Halfbridled was supposed to win the Juvenile Fillies, even with the 14 post. She had proven her class and talents three times--all of them wins, two of them in stakes. But there really wasn't anything to like about Action This Day (Juvenile), Johar (Turf) and Pleasantly Perfect (Classic). They were nice horses. But nice horses aren't supposed to win Breeders' Cup races. That is unless they are trained by someone with immense talents in the midst of one very hot afternoon.
"The fear of losing is greater than the thrill of winning," Mandella said. "With a horse like Halfbridled, you worry about everything that can go wrong, whether you did everything right and whether or not everything is in place. The others weren't favorites. That made it more fun. I didn't feel like the world would come apart if they didn't win. That made for some great pleasure the rest of the day."
Action This Day was coming off a maiden win, taking the impossible step in class into the Breeders' Cup Juvenile. It may not have been the best field ever assembled for this race, but there was little reason to believe he had a chance. There were supposed to be far better horses in this field than the one who had won just once, did so by a nose and had never run in a stakes race.
The second-best horse in the race also belonged to Mandella. Minister Eric, a horse who had never gone two turns in his life and had never won a stakes race, finished second.

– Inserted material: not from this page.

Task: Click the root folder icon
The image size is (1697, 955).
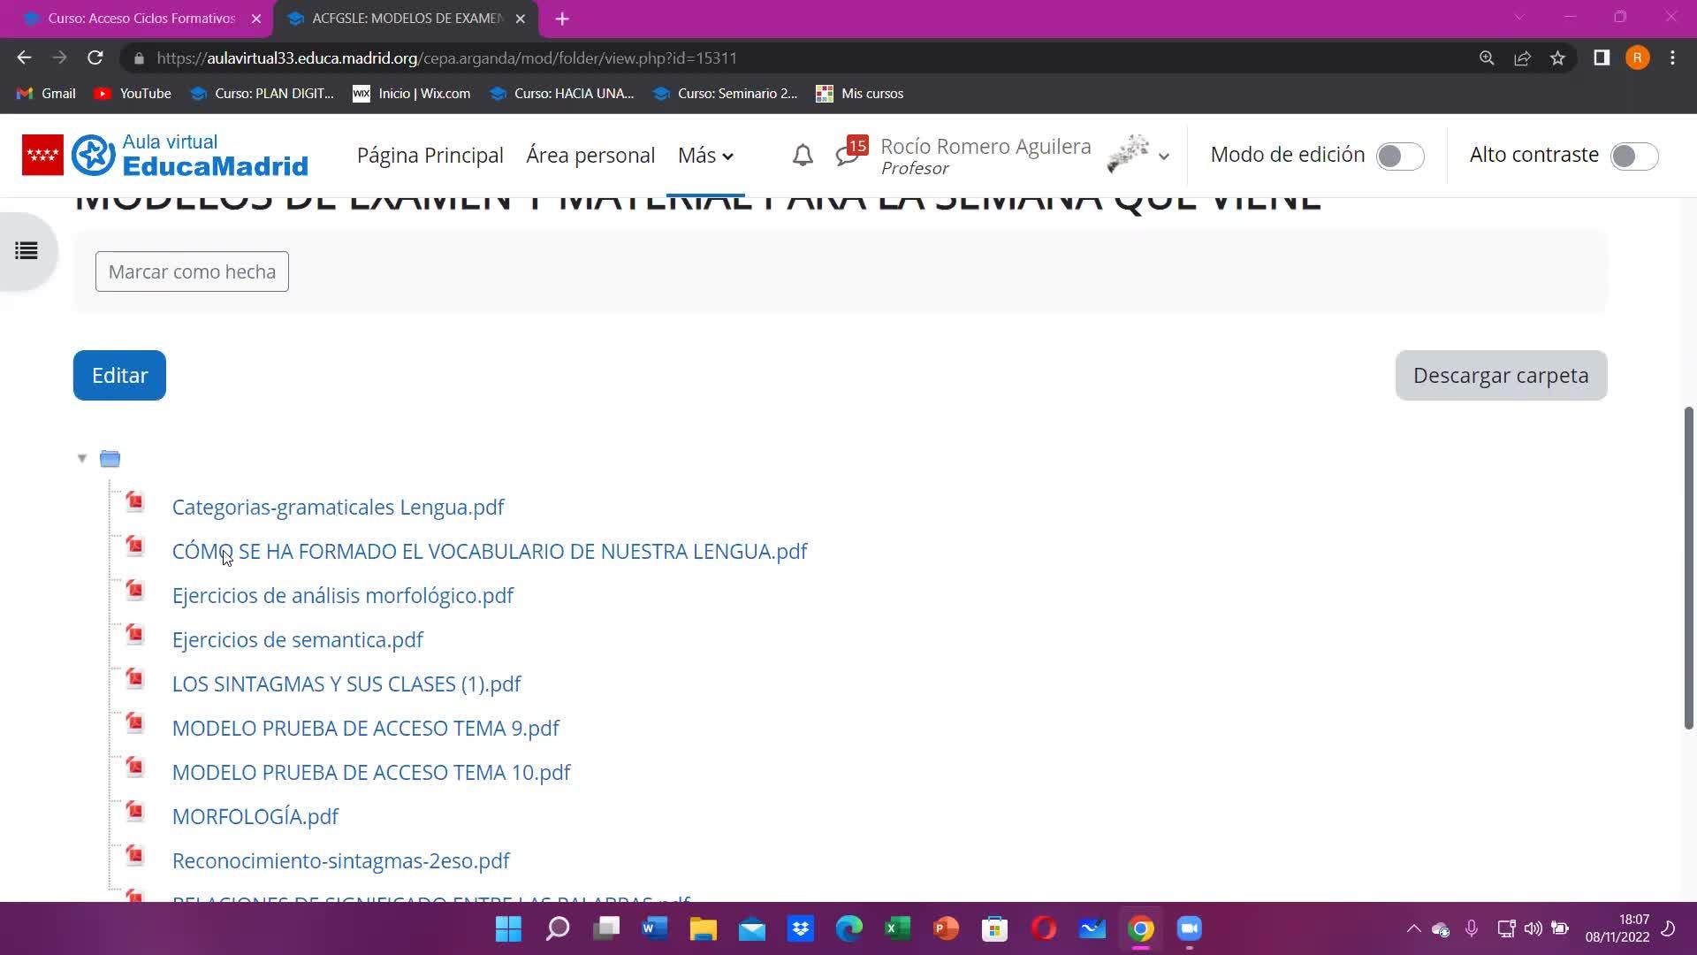Action: click(110, 458)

There was no reason to believe that Johar could compete with an international cast of stars in the Turf. He had never run a mile and a half in his 14-race career and he blew an open lead in his last start, the Clement Hirsch, fading late to finish second behind Storming Home.

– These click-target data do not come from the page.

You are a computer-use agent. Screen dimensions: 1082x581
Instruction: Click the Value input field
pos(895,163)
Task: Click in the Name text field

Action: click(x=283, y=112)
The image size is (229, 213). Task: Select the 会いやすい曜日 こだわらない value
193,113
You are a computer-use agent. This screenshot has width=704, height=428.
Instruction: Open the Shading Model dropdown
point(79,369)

Mandella knew he had to change his tactics. Johar just was not comfortable on the lead; he needed a target, someone to chase. So Mandella told jockey Alex Solis to take him back and make one run. It worked to perfection and they stormed down the center of the turf course and caught the European star High Chaparral at the wire to finish in a dead heat for the win.
The only reason to like Pleasantly Perfect in the Classic was the Mandella factor. He was a horse who had never proven himself at this level. He had won a couple of Grade II races, but failed when he had tried spots like the Santa Anita Handicap and the Pacific Classic. Mandella knew he had a talented horse and never gave up on winning the four-million dollar race. The key was getting him there right.

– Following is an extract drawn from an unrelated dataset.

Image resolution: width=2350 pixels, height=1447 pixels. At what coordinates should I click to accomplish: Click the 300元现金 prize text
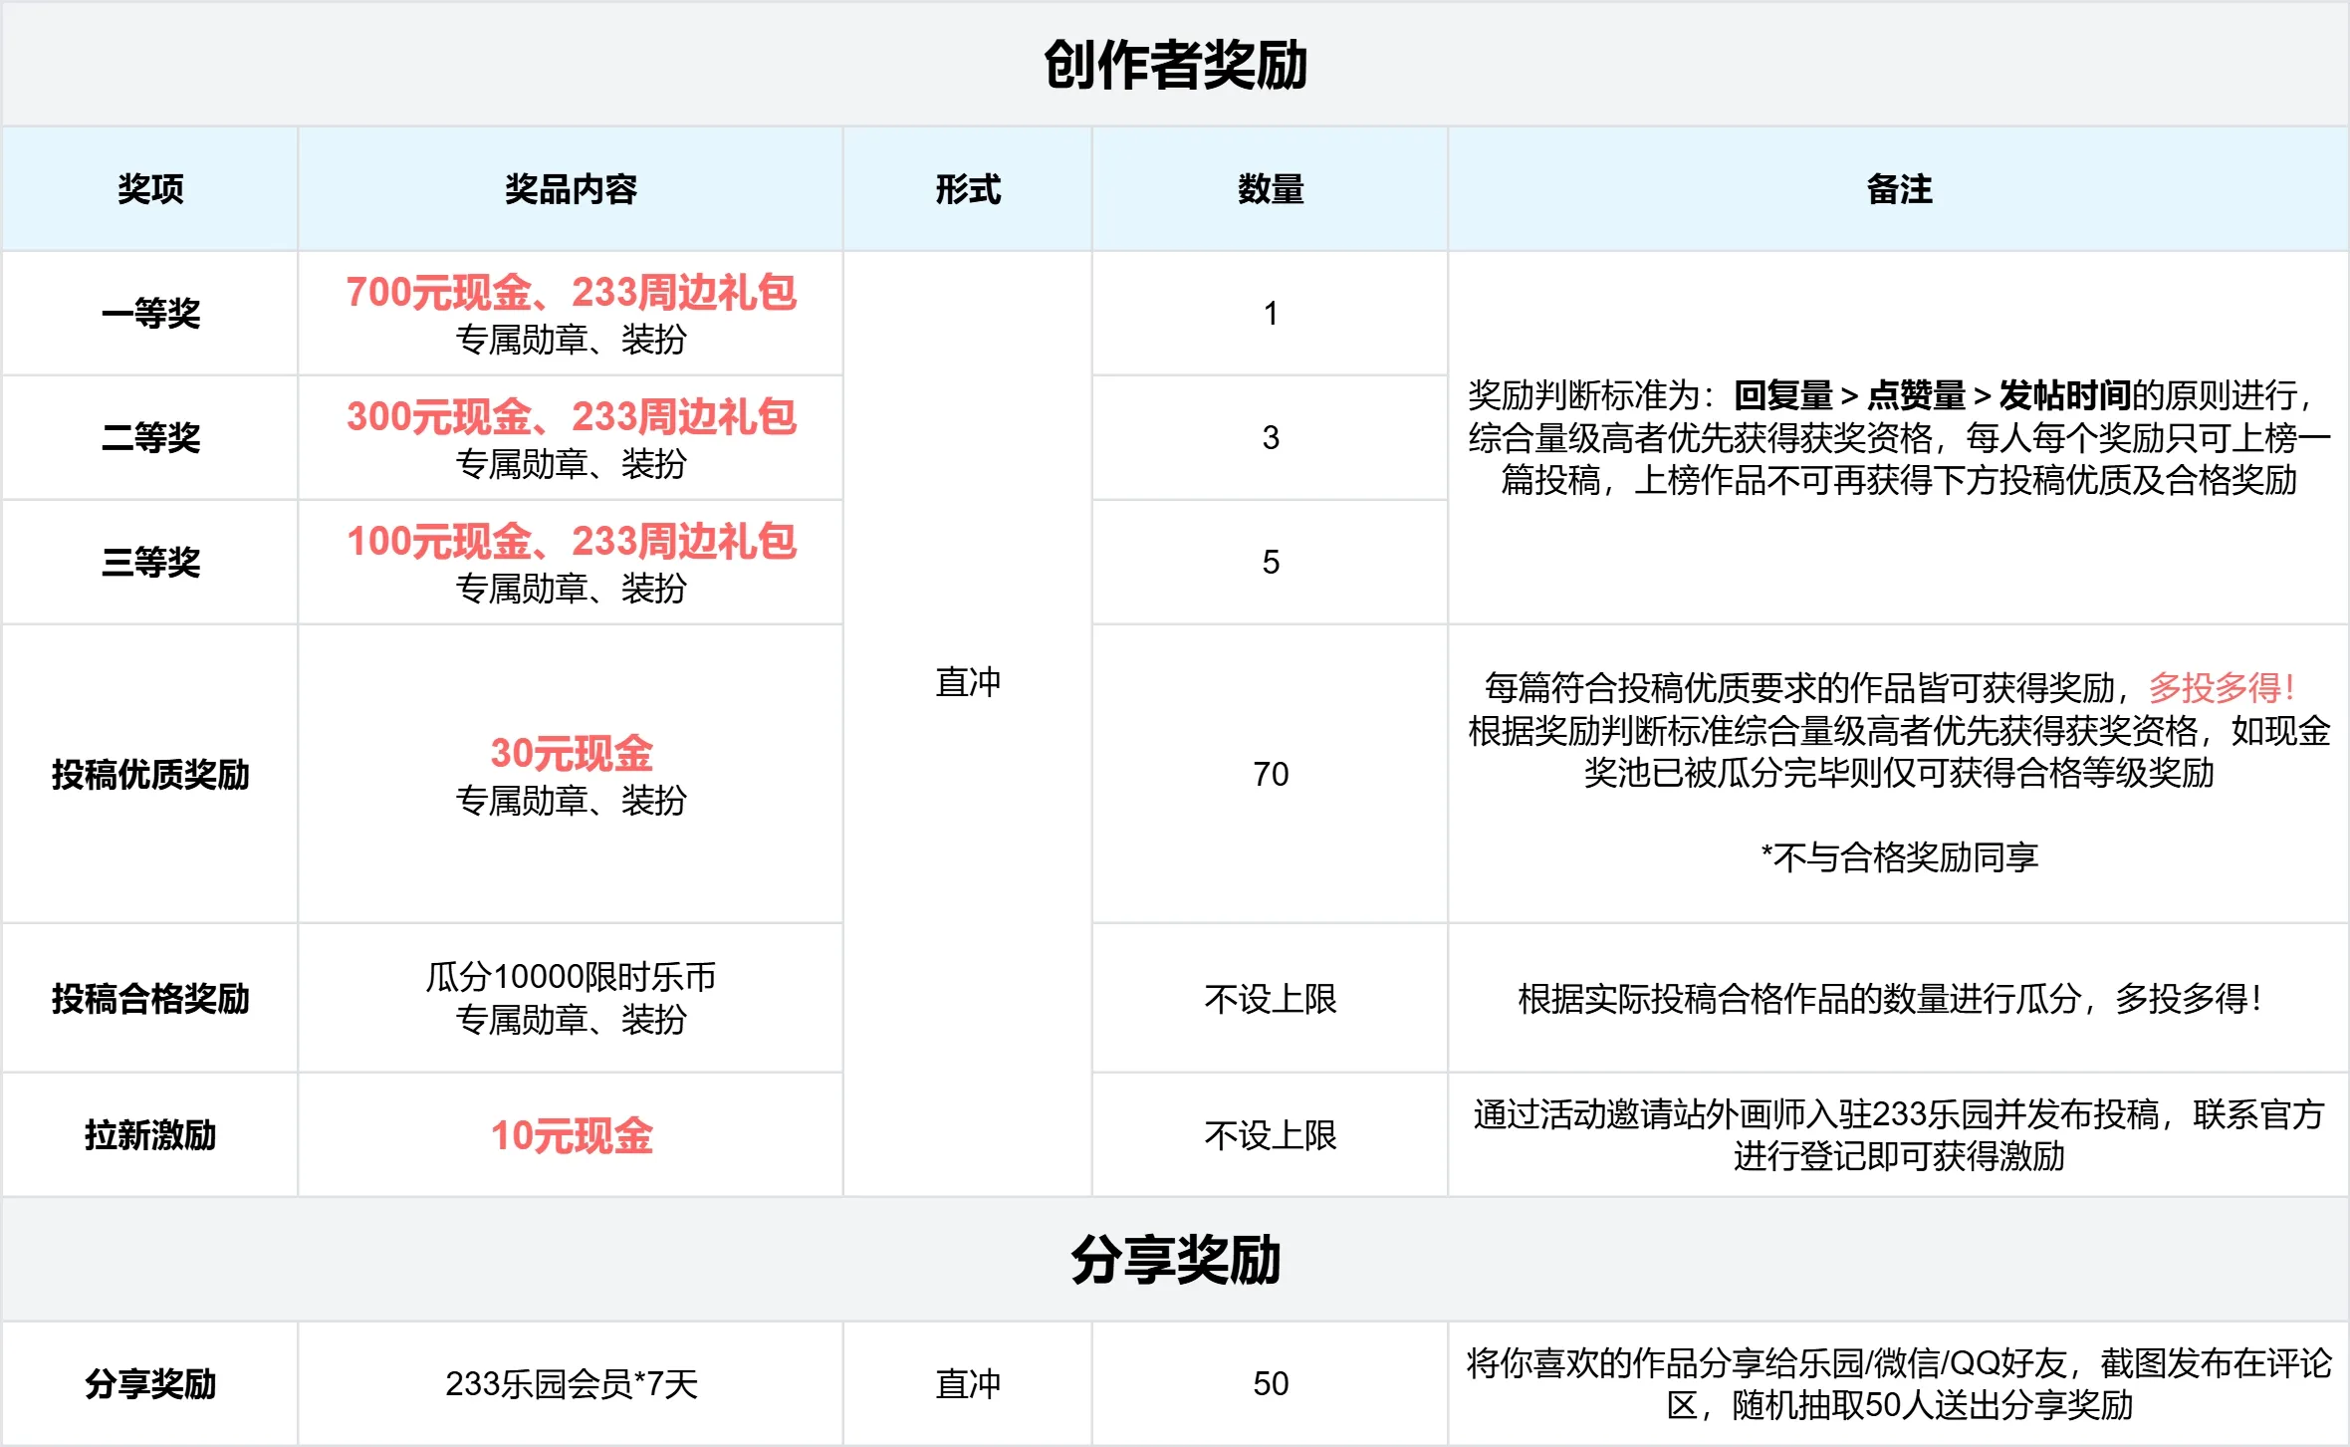click(438, 417)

Pleasantly Perfect sat out seven months before Mandella got him back on track and back to the races. He had a perfect prep in the Goodwood, winning there and earning his way to the Classic. On the day it mattered, Mandella had him primed, ready to run the race of his life and beat more acclaimed horses like Congaree, Medaglia d'Oro and Funny Cide.
The victory also provided Pleasantly Perfect and Mandella with a sweet bit of revenge. He was forced out of the Classic last year because of Illinois racing regulations that created a mess of red tape after he had a bleeding incident prior to the race.
When it was over, Mandella had collected four trophies and his horses had earned $4,564,040, easily a one-day record for a stable. He never could have imagined he could top his Breeders' Cup day in 1993, when he won two Breeders' Cup races and two other stakes.
"I don't know how to describe this," he said. "Like I said before, when I won four races here last time at the Breeders' Cup, I'm not sure I was able to really enjoy it. I was in shock all day and by the time I came out of shock, everybody had gone home. I'm still in shock now. I didn't believe it could ever happen again. Yet it happened, bigger and better."
Bobby Frankel still has the numbers and the biggest and best stable in the country, but the Eclipse Award that was all but his entering the day no longer is certain to go to him. These are the days when trainers must perform and Frankel failed again in spectacular fashion . He was 0- for-8, losing with four favorites. For those keeping score at home, Frankel is 2-for-57 in the Breeders' Cup. Mandella deserves the Eclipse, his just reward for a fantastic day when he made racing history and did it the hard way.